Saisonal bedingt steigt im Winter die Nachfrage nach Strom in weiten Teilen Europas. Vor allem die Schweiz und Frankreich sind gute Beispiele hierfür. Durch die steigende Nachfrage verteuern sich in der Regel auch die Strompreise am Spotmarkt und Ängste über Knappheit lassen die Preise für Wochenprodukte oder Monate verrückt spielen. Die Mängel in den französischen Atomkraftwerken liefern daher viel Munition für eine Preistreiberei, welche sich dann auch auf die Terminmarktpreise durchschlägt. Auch die Preise für Kraftwerkskohle und die Verschmutzungszertifikate haben ihre Preisrallye weiter fortgesetzt. In beiden Märkten wurden kritische Preisschwellen erreicht und im Vorbeigehen überschritten. Neben Kohle und CO2, spielt Gas in Europa auch eine wichtige Rolle zur Stromerzeugung, gerade in Stunden hoher Spitzenlast. Seit Anfang September verteuerte sich auch der Gaspreis deutlich und verstärkte so die Verteuerung der Strompreise in Deutschland und nachgelagert auch in der Schweiz. Die europäische Zentralbank sieht aktuell Zeichen einer wirtschaftlichen Erholung in der Eurozone. Dies bedeutet, dass sie ihre geldpolitischen Massnahmen in naher Zukunft zurückfahren könnte.
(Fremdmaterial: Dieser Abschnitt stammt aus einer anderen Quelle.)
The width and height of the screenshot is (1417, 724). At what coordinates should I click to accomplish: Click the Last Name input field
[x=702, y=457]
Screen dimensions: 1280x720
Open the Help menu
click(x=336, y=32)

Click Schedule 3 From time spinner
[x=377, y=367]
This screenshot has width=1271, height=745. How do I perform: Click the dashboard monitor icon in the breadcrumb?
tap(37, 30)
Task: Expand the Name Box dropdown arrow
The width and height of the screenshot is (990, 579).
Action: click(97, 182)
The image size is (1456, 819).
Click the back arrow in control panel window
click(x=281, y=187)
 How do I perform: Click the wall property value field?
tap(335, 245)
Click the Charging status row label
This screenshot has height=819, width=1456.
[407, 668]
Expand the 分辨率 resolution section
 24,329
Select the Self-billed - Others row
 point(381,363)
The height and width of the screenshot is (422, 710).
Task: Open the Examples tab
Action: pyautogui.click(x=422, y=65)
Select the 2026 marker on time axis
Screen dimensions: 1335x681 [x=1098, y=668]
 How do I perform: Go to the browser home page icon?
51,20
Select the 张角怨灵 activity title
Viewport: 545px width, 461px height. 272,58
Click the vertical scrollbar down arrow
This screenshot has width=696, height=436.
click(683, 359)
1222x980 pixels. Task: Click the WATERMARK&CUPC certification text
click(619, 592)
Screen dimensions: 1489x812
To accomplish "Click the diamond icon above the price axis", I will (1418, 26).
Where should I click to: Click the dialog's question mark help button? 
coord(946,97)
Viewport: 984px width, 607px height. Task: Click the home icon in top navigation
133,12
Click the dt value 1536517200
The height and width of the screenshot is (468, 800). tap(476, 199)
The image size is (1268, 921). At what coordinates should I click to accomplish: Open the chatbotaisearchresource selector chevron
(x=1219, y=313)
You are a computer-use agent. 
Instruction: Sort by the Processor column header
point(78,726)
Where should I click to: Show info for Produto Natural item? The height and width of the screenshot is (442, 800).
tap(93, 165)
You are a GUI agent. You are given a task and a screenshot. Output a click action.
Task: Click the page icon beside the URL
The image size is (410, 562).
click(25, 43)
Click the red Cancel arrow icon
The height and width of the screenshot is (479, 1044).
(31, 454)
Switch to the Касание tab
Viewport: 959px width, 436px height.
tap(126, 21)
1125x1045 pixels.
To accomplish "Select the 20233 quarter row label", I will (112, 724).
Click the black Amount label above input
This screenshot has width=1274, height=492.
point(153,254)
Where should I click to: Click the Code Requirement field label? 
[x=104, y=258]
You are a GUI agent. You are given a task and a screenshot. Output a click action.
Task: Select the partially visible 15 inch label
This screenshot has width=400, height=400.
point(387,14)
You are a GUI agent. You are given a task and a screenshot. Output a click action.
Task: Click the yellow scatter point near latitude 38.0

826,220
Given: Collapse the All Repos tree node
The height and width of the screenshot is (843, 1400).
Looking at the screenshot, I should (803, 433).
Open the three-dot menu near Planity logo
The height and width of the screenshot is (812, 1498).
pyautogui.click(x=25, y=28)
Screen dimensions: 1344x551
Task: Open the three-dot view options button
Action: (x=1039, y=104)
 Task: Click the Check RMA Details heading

Damit sollte der Franken auf dem aktuellen Niveau von 1.15 CHF / € bleiben oder sogar weiter leicht abwerten.

Fazit

In Summe deuten also alle Indikatoren auf weiterhin steigende Preise hin. Das bereits aktuelle Preisniveau ist so hoch wie seit einigen Jahren nicht mehr. Eine Trendwende zu längerfristig fallenden Preisen ist in den nächsten Monaten nicht zu erwarten. Allenfalls externe Schocks an den Finanz- und Rohstoffmärkten könnten die Preise wieder drücken. Darauf zu hoffen ähnelt aber dem Gang ins Casino.